1,2 The characteristic spade-like appearance on left ventriculography
has been used to confirm the diagnosis of this condition; transthoracic
echocardiography can also be useful in this regard.
1 However,
since apical artifacts may obscure the typical appearance during
echocardiography, this type of cardiomyopathy has occasionally
been misdiagnosed as isolated non-compaction cardiomyopathy,
apical LV thrombus or tumors.
2,3
Coronary artery fistulae between a coronary artery and a cardiac chamber is a rare condition and is found in approximately 0.2% of patients undergoing cardiac catheterization.4 Approximately 20% of patients with coronary artery fistulae have other cardiac anomalies, most frequently aortic and pulmonary atresia and patent ductus arteriosus.
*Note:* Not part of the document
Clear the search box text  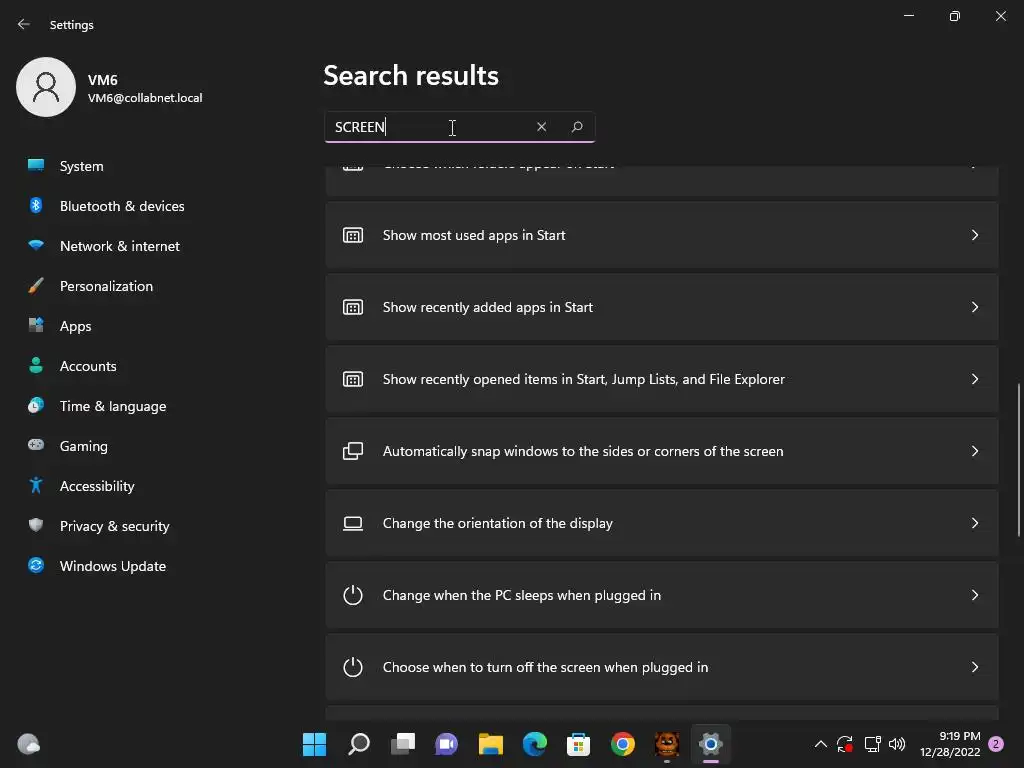(541, 127)
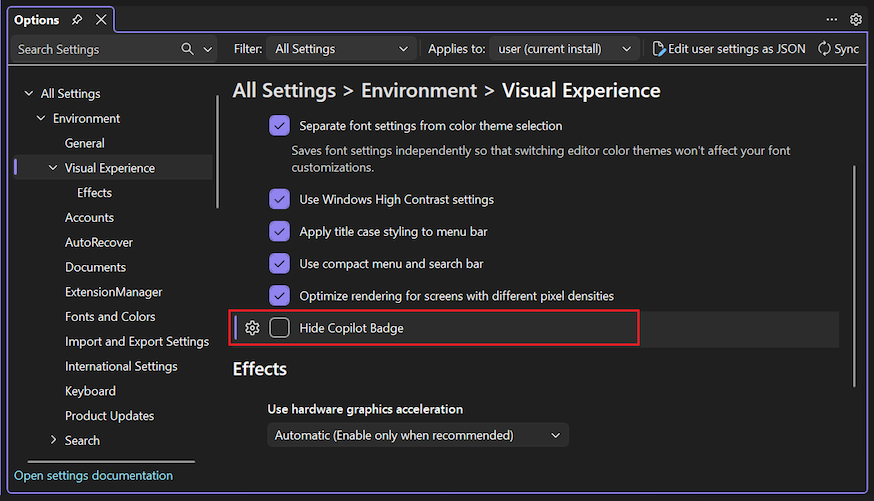Toggle Use compact menu and search bar
The width and height of the screenshot is (874, 501).
click(x=280, y=264)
However, association of ACM and coronary artery–LV fistulae has been rarely reported.5–10 It is not clear whether the apical hypertrophy is a reactive change in chronic volume overload of LV through the coronary artery to the LV shunt or whether it results in multiple coronary microfistulae, possibly due to disarray of myocardial cells. Morphological studies suggest a partial persistence of embryonic myocardial sinusoids that arise from endothelial protrusions into the intertrabecular spaces. Fetal regression of this structure results in the formation of the Thebesian vessels of the adult heart. Thus, interference with developmental changes might produce an abnormally prominent Thebesian system with morphological appearance of multiple coronary microfistulae.11
The clinical diagnosis of coronary artery–LV fistulae is difficult because clinical presentation, laboratory and ECG manifestations are non-specific. Most patients with coronary artery fistulae, as in our patient, present with typical angina pectoris without CAD. Both coronary artery fistulae and ACM can produce myocardial ischemia and angina, and their association could aggravate the ischemia. The main mechanism of myocardial ischemia seems to be related to the coronary steal phenomenon.12–14
The treatment of coronary artery–LV fistulae is essentially medical; conservative management with continued follow-up of these patients appears to be appropriate. Surgical treatment is exceptional and must be considered in only severe forms with refractory medical treatment. In the presence of symptoms of congestive heart failure, significant left-to-right shunt and arrhythmias, other major cardiac lesions, concomitant CAD, elective closure of coronary fistulae are generally accepted.15 In our patient the symptoms were relatively controlled with metoprolol and no surgical treatment was planned.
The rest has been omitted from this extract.